TEXT
╭──
CORRESP 1 filename1.htm Unassociated Document

 

 
January 9, 2008
 
VIA EDGAR SUBMISSION
U.S. Securities and Exchange Commission
Division of Corporation Finance
Mail Stop 3720
100 F Street, N.E.
Washington, DC 20549
 
 
Re:
Berliner Communications, Inc.
Registration Statement on Form S-1
Filed December 6, 2007
File No. 333-147855
 
Ladies and Gentlemen:
 
On December 6, 2007, Berliner Communications, Inc. (the “Company”) filed the above-referenced Registration Statement on Form S-1 (the “Registration Statement”). On behalf of the Company, we are responding to telephone comments communicated by the staff (the “Staff”) of the Securities and Exchange Commission (the “Commission”) on January 4, 2008.
 
For your convenience, our responses are prefaced by the Staff’s corresponding comment in italicized text.
 
General
 
1.  Comment:
 
The Staff noted that the assumption made in the final paragraph of page 2 of the Andrews Kurth LLP legal opinion included assumptions related to the “parties” to the relevant documents, and that as it is currently worded, it might be read as permitting Andrews Kurth to make assumptions about the Company, as a” party”, particularly when the officers of the Company (but not the Company) have been excluded from such assumptions.
╰──
SUPPLIED MATERIAL
╭──
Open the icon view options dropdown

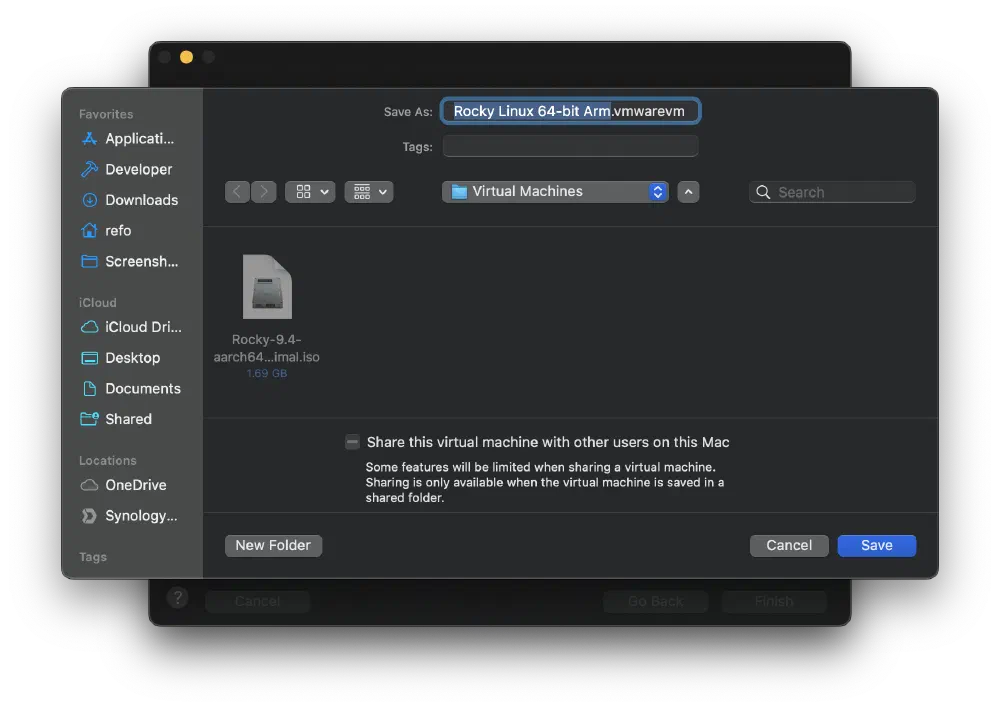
╰──
YOUR OBJECTIVE
Please reproduce the entire letter to the Securities and Exchange Commission from above, word for word.

IN RESPONSE
CORRESP 1 filename1.htm Unassociated Document

 

 
January 9, 2008
 
VIA EDGAR SUBMISSION
U.S. Securities and Exchange Commission
Division of Corporation Finance
Mail Stop 3720
100 F Street, N.E.
Washington, DC 20549
 
 
Re:
Berliner Communications, Inc.
Registration Statement on Form S-1
Filed December 6, 2007
File No. 333-147855
 
Ladies and Gentlemen:
 
On December 6, 2007, Berliner Communications, Inc. (the “Company”) filed the above-referenced Registration Statement on Form S-1 (the “Registration Statement”). On behalf of the Company, we are responding to telephone comments communicated by the staff (the “Staff”) of the Securities and Exchange Commission (the “Commission”) on January 4, 2008.
 
For your convenience, our responses are prefaced by the Staff’s corresponding comment in italicized text.
 
General
 
1.  Comment:
 
The Staff noted that the assumption made in the final paragraph of page 2 of the Andrews Kurth LLP legal opinion included assumptions related to the “parties” to the relevant documents, and that as it is currently worded, it might be read as permitting Andrews Kurth to make assumptions about the Company, as a” party”, particularly when the officers of the Company (but not the Company) have been excluded from such assumptions.